Entries provided below:

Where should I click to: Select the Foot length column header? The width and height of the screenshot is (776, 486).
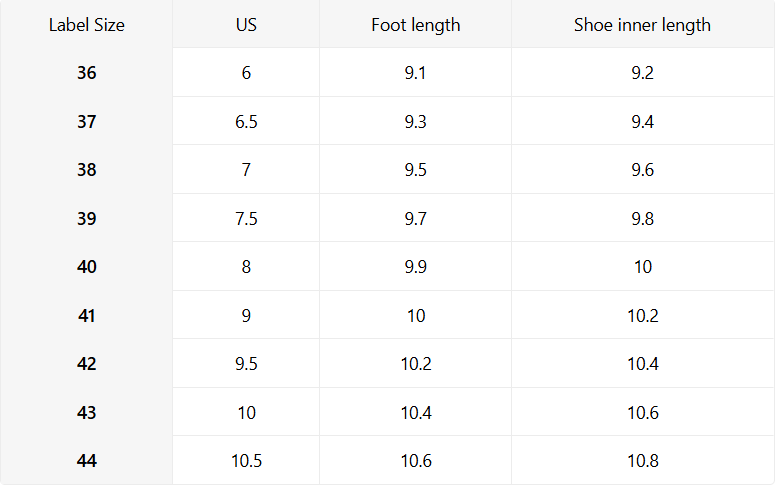pos(416,25)
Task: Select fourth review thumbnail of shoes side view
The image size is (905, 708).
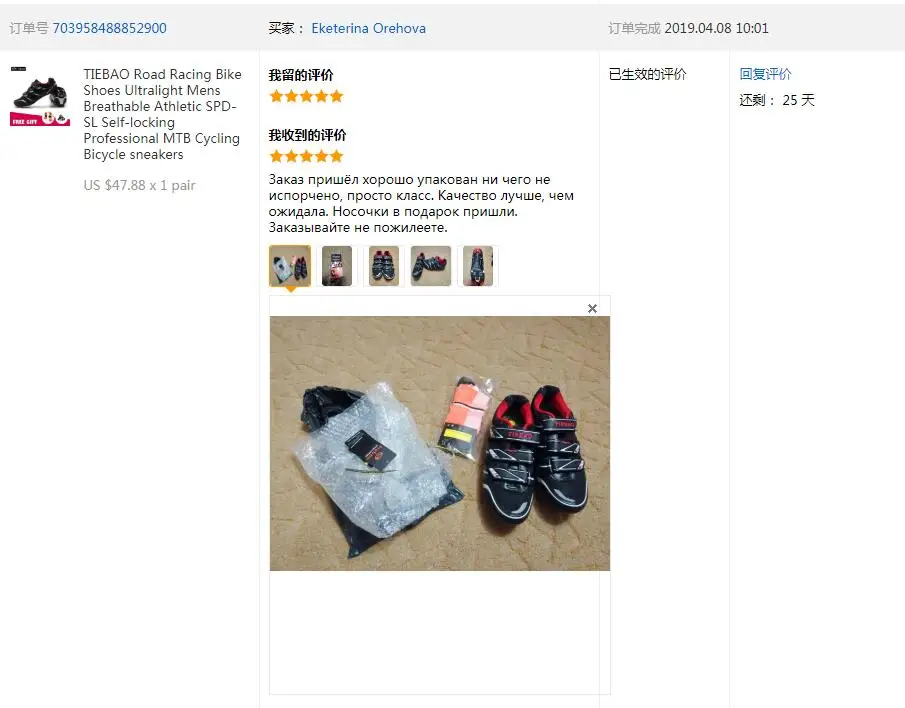Action: tap(431, 266)
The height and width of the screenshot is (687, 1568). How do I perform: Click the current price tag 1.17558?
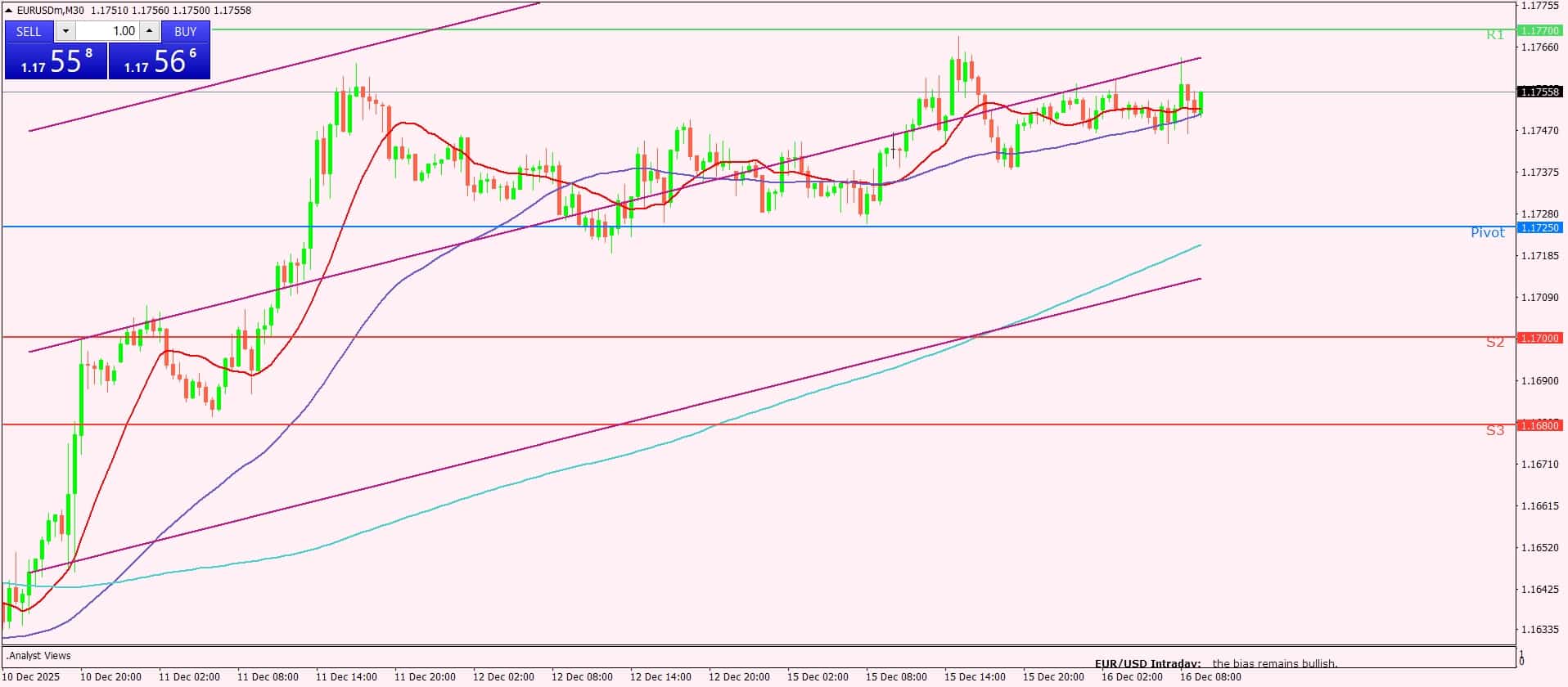pyautogui.click(x=1539, y=92)
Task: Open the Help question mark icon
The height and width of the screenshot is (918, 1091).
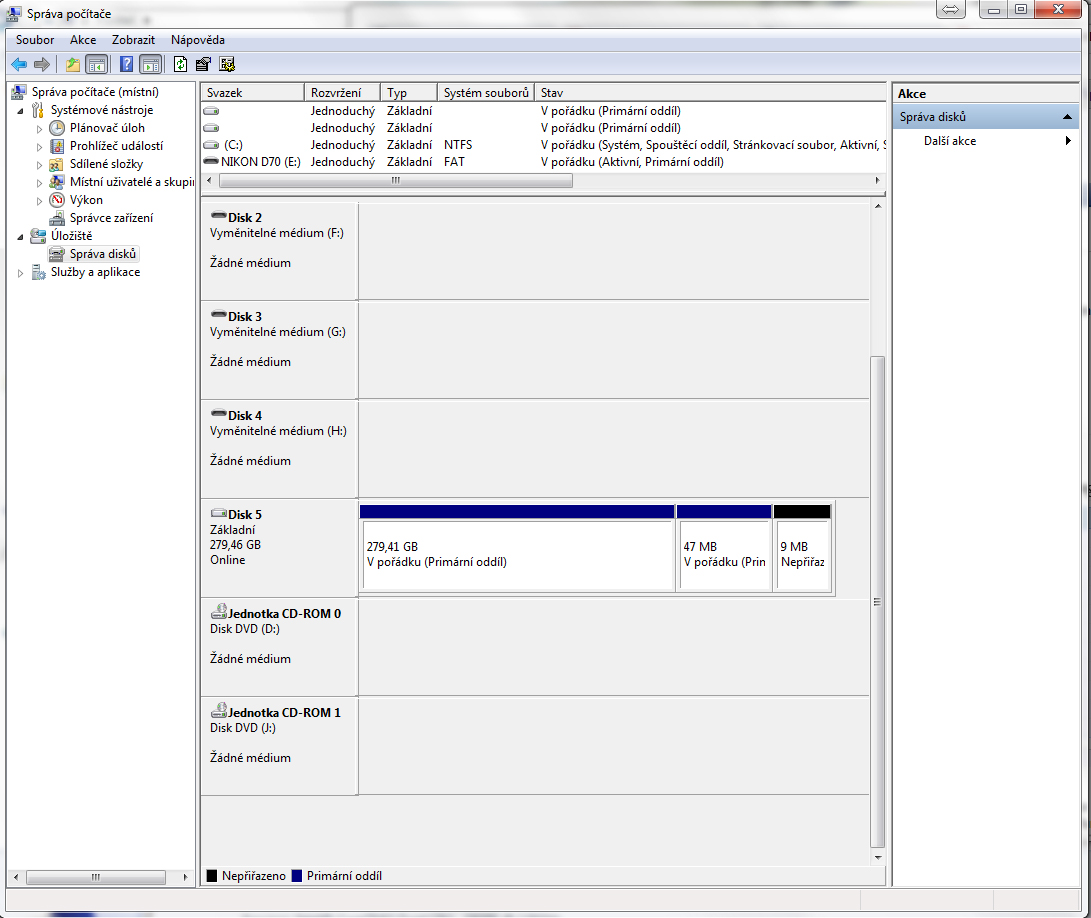Action: [x=126, y=65]
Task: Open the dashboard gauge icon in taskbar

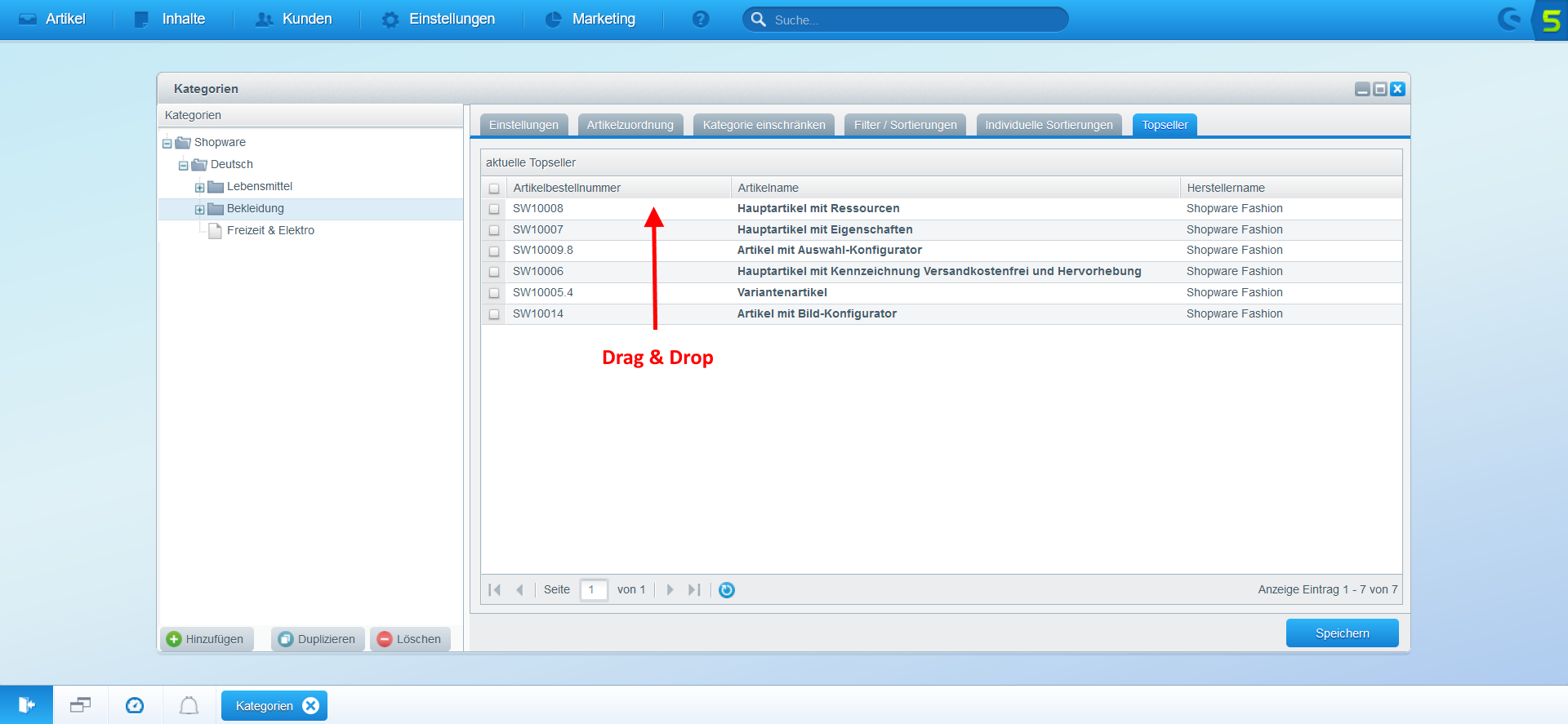Action: pos(135,705)
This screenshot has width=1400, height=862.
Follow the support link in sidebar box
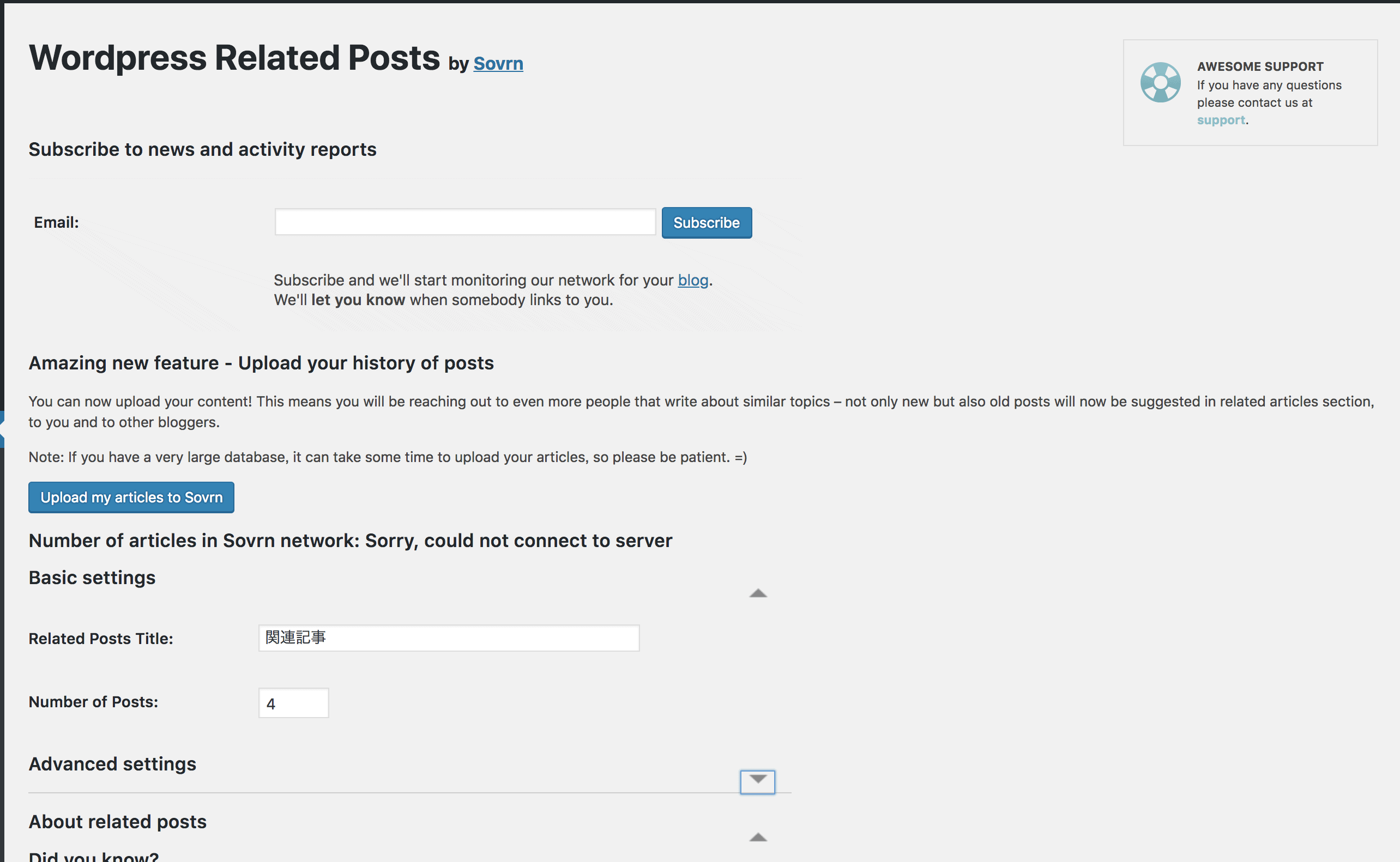point(1221,120)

End of Entries provided.

What is expected:
From the line containing "The height and width of the screenshot is (918, 1091)." down to the last line of the entries above, set down every line exactly. Omit all pictures.

Exercise result:
The height and width of the screenshot is (918, 1091).
Action: [x=126, y=65]
Task: Open the dashboard gauge icon in taskbar

Action: pos(135,705)
This screenshot has width=1400, height=862.
Follow the support link in sidebar box
point(1221,120)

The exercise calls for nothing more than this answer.